UNSATURATED WARM COLOR ZONES IN THE COLOR WHEEL
The unsaturated color zones only appear within the magenta/yellow third of the color wheel, not in the yellow/cyan or cyan/magenta sides. This effectively splits the color wheel into two parts, with the unsaturated color areas roughly centered around the "warm" end of the warm/cool color contrast. In most hues, a loss of chroma causes a color to shift toward gray while retaining the recognizable hue character of the color. A dull green is still green, and a dull violet still violet. Among warm hues, the shift is not toward gray but toward a subjectively different color. This is clearly marked by the fact that people do not use the spectral hue labels (yellow, orange, red) to refer to the unsaturated form of the same colors (which are instead called gray, ochre, tan, brown or maroon). As we decrease color chroma from its most intense value, the color at first appears to darken and mellow slightly, but at around a saturation of 80% to 50% (depending on the hue), these changes take on a different character entirely. This transition occurs at different points, depending on the relative luminosity of the hue: high for highly reflective yellows, low for dark reds.

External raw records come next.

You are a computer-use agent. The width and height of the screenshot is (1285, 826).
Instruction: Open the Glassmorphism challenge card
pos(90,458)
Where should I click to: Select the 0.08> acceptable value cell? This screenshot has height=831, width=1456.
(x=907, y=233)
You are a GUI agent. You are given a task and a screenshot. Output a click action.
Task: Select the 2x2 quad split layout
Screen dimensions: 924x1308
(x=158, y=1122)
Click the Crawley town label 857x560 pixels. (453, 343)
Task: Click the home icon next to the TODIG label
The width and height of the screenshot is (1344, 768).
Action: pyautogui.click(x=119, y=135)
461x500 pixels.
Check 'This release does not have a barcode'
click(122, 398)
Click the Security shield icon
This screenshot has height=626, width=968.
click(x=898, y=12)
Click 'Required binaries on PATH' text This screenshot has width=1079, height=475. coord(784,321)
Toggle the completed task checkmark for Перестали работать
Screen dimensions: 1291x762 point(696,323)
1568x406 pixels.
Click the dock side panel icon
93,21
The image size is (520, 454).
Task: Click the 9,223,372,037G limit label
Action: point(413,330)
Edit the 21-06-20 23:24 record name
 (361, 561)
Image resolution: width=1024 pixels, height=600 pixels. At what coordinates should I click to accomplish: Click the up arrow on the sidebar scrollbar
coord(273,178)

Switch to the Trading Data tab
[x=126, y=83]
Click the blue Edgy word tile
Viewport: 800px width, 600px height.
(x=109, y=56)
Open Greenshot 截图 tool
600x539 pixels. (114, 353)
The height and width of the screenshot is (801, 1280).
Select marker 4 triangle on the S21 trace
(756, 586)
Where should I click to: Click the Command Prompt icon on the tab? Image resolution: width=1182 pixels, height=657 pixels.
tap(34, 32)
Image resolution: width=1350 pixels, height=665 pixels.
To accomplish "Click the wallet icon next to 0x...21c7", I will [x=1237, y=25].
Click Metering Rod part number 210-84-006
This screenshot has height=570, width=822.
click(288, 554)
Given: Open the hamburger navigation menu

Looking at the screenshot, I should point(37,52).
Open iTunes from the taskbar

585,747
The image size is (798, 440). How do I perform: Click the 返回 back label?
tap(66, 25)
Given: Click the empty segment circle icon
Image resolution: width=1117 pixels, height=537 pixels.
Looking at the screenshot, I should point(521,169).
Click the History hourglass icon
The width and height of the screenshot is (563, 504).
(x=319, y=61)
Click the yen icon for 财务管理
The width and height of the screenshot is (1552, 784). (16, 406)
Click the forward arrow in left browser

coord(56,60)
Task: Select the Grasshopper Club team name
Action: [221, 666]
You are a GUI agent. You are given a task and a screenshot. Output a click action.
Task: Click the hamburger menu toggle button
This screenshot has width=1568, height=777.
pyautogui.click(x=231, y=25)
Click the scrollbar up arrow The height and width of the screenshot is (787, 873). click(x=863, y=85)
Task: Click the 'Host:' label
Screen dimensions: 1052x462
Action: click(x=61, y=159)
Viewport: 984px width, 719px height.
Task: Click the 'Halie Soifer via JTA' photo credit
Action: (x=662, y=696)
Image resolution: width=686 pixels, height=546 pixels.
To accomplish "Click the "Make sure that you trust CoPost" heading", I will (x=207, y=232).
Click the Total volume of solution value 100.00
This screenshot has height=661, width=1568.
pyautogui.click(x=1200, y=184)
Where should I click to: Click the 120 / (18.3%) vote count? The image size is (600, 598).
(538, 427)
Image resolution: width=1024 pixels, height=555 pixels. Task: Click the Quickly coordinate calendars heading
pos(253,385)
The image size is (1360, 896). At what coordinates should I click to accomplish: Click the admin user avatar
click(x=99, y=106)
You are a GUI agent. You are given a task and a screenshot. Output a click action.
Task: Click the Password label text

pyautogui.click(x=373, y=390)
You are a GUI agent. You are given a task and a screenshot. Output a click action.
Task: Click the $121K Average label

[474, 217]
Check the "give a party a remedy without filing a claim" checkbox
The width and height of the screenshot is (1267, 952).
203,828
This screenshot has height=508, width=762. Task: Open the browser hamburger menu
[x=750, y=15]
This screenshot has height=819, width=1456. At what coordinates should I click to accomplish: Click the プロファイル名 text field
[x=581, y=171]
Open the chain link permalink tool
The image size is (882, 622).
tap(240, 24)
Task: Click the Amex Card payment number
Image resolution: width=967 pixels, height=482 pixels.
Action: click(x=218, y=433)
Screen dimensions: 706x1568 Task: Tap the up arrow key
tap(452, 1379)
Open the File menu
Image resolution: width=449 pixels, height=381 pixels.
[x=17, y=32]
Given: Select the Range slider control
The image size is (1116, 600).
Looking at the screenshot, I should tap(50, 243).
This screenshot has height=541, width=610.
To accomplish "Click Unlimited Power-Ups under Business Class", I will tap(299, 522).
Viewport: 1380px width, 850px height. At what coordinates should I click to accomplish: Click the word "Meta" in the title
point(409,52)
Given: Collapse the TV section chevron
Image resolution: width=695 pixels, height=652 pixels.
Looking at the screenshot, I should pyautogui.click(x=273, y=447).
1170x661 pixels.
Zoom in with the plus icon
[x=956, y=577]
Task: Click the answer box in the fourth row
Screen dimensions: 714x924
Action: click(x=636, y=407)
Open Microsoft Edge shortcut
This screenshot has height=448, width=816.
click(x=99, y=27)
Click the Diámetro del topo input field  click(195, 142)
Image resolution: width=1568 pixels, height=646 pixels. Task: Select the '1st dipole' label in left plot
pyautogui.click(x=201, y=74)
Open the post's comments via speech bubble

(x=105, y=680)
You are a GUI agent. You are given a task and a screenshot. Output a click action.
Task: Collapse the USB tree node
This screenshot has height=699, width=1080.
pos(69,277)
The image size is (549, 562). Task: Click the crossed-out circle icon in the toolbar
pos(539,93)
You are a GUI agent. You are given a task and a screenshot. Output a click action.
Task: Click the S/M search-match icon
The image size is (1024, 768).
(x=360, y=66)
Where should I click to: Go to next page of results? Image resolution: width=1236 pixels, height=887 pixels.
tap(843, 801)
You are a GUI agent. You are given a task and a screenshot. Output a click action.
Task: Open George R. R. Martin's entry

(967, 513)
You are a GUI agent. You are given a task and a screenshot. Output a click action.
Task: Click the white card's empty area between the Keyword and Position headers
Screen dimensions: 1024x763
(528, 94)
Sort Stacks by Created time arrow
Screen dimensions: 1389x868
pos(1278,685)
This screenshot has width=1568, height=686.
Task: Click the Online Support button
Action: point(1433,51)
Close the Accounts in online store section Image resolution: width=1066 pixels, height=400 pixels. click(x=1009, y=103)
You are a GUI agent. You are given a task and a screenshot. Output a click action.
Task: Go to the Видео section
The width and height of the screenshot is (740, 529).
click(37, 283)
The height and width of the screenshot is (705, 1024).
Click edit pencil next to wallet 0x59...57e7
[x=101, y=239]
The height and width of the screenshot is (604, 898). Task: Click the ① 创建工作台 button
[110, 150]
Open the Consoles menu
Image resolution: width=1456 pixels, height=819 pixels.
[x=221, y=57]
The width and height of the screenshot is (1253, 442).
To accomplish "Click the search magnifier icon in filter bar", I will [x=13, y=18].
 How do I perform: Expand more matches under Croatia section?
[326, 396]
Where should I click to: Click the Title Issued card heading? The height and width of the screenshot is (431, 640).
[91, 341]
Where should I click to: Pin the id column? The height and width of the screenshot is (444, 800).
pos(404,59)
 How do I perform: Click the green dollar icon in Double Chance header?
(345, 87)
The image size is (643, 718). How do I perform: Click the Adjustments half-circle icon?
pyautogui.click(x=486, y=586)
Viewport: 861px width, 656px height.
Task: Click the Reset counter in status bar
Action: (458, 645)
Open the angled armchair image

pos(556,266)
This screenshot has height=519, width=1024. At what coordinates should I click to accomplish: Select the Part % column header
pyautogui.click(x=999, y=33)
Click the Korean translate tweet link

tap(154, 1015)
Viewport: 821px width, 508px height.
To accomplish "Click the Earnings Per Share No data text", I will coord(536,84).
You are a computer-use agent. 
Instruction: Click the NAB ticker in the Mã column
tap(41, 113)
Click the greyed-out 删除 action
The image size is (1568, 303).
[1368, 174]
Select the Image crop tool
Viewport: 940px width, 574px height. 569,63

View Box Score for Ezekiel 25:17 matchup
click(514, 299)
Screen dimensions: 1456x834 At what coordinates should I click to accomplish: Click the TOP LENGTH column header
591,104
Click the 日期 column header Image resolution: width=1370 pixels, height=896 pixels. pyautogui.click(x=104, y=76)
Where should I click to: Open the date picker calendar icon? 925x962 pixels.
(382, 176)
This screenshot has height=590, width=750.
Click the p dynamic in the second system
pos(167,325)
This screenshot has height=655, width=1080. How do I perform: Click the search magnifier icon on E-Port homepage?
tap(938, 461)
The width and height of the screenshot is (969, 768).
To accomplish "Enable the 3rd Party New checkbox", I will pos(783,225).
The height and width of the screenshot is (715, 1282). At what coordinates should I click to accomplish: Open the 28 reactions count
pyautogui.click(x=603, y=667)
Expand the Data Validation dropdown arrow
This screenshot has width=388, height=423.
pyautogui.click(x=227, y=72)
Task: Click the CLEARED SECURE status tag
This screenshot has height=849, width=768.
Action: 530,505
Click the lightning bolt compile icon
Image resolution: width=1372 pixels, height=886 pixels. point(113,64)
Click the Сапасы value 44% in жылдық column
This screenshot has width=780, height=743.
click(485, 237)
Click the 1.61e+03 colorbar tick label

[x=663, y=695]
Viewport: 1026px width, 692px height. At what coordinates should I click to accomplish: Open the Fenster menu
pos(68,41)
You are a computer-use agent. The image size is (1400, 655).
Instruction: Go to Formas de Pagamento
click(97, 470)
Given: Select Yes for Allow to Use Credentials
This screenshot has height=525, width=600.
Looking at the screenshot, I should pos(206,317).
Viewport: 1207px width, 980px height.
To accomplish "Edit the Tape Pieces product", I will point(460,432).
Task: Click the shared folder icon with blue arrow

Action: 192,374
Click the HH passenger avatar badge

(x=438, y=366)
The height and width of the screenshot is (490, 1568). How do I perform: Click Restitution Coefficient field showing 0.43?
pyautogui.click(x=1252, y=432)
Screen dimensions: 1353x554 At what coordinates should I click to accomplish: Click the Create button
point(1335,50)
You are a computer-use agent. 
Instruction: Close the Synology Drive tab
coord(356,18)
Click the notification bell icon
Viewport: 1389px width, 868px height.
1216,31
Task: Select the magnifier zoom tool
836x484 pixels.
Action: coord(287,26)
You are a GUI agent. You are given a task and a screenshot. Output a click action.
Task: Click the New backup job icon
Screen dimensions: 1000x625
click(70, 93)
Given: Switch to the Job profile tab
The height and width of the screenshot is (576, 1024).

This table summarizes the most common transitions:
UNSATURATED WARM COLOR ZONES
CIELAB hue angle - color name at maximum saturation:
Percentage of chroma (%) = new color names.
90 - Light Lemon Yellow:
80% = green gold; 60% = olive green; 40% = gray green.
70 - Deep Yellow:
70% = gold ochre; 50% = raw umber.
50 - Orange:
60% = burnt orange; 50% = burnt sienna; 30% = burnt umber.
30 - Red:
50% = maroon; 35% = burnt umber.
10 - Carmine:
45% = maroon; 35% = violet umber.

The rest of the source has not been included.